Hutchinson’s collection was one of the first that gently but firmly shook me, and woke me up.




Wednesday, January 18, 2012

Academic

desk, De la Salle, Waterford, 2011


School’s out for summer
School’s out forever
School’s been blown to pieces
–– Alice Cooper


Kindergarten, St. Kilian’s

A grey house lost in a big field
is ‘the German school’. Herr Schmidt’s eye-patch is real.
Herr Müller does not smile.

During break I learn how to slot together two dry
stalks of horse chestnut leaves to make
the bones of an airplane. When I try

the new noise on my tongue, it gets stuck
in my teeth, though I can count from null
to elf, and bid Guten morgen, Gute nacht ––


Merit Cards, St. Conleth’s

Stiff, with rounded edges, like invitation cards,
there are three kinds, three colours.

The best, to say you are doing good work or great,
is pink as a strawberry milkshake.

My later ones, anaemic blue, carry ‘Remarks’
such as my mother’s ‘I’d like to see higher marks.’

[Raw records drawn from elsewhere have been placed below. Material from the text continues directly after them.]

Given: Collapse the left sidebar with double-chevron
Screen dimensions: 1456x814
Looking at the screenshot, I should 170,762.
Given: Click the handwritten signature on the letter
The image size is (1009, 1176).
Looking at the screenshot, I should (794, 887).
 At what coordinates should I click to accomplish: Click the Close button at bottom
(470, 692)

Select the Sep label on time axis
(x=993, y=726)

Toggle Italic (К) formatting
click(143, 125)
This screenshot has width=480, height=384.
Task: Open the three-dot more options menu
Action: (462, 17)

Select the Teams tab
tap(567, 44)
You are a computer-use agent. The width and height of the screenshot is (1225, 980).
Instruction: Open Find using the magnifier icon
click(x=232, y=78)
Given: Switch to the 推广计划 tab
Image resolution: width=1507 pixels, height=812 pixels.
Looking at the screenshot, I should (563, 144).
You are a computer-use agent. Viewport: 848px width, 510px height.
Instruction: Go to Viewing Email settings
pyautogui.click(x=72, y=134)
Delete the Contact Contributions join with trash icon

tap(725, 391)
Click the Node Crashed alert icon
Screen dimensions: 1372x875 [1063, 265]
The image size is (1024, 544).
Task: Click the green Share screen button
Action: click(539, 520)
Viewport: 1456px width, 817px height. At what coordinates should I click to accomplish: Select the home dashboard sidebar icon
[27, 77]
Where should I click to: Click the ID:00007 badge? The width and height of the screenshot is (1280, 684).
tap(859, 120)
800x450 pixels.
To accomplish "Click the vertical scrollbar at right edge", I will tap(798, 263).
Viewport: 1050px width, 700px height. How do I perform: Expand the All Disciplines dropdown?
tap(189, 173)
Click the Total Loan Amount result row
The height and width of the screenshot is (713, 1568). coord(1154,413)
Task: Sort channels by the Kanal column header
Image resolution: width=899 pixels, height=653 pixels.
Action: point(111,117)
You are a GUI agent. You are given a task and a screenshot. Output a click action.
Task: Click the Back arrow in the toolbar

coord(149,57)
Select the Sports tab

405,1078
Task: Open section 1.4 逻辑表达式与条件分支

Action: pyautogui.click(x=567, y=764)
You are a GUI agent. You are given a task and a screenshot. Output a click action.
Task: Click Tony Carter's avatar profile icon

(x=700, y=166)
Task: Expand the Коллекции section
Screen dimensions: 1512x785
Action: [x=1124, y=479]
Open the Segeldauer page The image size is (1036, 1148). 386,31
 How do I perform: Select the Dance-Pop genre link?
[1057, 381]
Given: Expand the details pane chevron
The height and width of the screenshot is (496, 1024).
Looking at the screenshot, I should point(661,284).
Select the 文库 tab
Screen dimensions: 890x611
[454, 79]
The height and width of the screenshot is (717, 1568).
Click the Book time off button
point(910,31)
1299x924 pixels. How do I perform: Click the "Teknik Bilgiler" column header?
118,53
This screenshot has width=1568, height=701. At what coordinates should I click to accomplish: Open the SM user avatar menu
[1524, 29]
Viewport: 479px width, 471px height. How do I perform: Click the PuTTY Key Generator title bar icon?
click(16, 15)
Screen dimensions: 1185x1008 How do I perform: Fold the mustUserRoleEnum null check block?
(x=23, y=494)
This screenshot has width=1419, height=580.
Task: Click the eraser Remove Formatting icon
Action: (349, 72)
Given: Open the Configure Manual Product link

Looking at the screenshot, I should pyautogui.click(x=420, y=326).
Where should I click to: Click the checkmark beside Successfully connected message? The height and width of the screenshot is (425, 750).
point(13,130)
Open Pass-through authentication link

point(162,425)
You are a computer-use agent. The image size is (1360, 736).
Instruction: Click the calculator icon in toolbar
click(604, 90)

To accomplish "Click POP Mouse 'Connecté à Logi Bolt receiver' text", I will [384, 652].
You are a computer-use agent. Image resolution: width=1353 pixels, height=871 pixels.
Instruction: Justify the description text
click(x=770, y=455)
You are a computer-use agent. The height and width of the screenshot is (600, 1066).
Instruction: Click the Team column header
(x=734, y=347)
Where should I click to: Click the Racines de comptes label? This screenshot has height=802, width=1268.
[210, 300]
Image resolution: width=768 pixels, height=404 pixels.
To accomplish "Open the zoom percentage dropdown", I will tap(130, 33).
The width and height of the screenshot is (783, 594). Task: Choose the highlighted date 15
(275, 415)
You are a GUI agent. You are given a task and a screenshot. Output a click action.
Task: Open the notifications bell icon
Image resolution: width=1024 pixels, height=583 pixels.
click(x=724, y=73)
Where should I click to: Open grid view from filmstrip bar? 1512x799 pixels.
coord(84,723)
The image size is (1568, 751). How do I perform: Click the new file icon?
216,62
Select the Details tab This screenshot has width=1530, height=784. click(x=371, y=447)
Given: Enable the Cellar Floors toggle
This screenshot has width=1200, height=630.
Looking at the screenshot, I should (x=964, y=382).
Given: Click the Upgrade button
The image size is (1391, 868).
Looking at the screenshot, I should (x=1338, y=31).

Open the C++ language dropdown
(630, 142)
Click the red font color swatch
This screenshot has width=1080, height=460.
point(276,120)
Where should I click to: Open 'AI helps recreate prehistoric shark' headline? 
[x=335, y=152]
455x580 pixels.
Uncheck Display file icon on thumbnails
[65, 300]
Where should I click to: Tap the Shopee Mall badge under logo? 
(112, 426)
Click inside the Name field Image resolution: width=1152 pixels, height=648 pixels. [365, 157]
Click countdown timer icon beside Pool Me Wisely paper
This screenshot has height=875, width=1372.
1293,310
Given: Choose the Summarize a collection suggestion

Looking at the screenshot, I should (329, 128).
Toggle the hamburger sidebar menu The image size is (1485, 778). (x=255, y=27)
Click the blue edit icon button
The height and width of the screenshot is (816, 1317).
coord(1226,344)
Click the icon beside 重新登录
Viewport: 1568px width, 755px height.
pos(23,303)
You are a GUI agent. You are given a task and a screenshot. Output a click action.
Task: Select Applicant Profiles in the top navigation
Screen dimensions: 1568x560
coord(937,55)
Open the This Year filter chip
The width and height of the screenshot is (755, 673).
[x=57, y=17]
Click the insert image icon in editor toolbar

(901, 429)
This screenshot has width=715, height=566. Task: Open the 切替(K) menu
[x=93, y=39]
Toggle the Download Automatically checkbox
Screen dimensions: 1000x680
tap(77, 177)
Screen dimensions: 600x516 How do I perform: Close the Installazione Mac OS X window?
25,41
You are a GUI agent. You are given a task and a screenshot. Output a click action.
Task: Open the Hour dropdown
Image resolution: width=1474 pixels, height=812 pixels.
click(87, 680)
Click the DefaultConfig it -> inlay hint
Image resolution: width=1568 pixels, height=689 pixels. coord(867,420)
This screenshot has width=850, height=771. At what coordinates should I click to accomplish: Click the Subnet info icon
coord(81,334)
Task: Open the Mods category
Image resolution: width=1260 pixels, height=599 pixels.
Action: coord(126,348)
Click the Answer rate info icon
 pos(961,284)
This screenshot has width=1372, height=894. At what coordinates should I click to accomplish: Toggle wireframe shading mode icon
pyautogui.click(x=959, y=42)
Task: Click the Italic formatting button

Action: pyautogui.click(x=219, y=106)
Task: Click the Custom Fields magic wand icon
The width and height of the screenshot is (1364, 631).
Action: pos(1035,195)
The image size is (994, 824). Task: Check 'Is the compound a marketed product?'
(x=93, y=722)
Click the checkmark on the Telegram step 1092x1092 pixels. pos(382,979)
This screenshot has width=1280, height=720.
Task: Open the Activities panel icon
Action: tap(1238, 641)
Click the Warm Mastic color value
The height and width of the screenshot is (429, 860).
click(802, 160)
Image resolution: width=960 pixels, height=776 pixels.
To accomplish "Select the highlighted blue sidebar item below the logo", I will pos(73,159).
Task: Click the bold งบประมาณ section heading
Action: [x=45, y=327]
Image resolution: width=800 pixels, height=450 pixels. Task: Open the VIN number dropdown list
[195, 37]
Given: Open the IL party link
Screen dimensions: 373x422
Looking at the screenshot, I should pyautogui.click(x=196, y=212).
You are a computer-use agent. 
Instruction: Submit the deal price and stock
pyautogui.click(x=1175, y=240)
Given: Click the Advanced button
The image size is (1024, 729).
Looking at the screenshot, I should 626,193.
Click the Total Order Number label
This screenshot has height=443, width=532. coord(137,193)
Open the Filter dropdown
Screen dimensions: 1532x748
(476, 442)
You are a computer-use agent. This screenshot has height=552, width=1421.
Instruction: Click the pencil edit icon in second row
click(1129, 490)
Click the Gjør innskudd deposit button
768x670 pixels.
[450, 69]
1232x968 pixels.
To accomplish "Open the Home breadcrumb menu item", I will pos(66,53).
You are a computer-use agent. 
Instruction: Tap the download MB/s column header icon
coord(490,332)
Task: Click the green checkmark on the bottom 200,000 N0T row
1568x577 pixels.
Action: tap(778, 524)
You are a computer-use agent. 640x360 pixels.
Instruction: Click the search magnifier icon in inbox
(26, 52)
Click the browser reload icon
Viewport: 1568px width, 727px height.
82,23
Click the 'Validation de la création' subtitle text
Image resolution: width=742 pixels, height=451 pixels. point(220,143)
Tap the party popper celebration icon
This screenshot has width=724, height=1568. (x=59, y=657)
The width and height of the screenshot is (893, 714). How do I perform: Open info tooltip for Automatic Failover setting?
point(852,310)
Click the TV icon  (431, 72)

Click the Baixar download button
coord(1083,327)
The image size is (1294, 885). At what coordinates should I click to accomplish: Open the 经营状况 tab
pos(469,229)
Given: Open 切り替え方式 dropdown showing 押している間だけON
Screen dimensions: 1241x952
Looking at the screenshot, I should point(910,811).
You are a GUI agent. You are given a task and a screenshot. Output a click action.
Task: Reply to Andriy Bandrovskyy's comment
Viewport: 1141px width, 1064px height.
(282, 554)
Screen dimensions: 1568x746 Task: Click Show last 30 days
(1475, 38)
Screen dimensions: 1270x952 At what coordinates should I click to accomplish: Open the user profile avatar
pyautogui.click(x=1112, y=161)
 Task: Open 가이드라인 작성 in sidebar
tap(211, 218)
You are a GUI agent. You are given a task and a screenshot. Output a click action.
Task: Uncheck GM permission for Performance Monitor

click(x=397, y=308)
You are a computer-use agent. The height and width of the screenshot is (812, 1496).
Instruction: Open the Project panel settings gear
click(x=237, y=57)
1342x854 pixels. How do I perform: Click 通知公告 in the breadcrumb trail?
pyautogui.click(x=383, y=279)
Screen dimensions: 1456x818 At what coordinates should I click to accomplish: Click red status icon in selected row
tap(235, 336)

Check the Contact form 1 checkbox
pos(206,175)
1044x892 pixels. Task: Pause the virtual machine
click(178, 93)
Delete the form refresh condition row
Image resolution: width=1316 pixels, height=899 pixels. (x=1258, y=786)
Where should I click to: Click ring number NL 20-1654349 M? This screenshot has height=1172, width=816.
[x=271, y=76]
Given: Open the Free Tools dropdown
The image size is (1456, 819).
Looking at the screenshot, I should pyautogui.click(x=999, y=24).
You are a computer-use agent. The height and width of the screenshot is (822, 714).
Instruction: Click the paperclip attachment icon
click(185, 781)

The rarest, iodine yellow, you can almost smell:
miching? stealing? –– one stop from being expelled.


Headmaster

There is his specially made
leather ‘biffer’ –– hand-sewn for the trade?
He calls it Lizzy, and there is a Big Lizzy too.

He has his eye on me, on you,
‘gurriers’ in our army coats of ‘bull’s wool’.
When he warns ‘There’ll be wigs on the green’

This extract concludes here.